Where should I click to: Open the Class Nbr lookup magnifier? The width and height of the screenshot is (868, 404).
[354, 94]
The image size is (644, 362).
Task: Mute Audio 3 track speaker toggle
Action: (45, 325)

--- --- ---

= WHAT YOU WILL DO =
Extract the whole listing, character for character.

= EXERCISE SOLUTION =
Where should I click to: Open the Class Nbr lookup magnifier? The width and height of the screenshot is (868, 404).
[354, 94]
The image size is (644, 362).
Task: Mute Audio 3 track speaker toggle
Action: (45, 325)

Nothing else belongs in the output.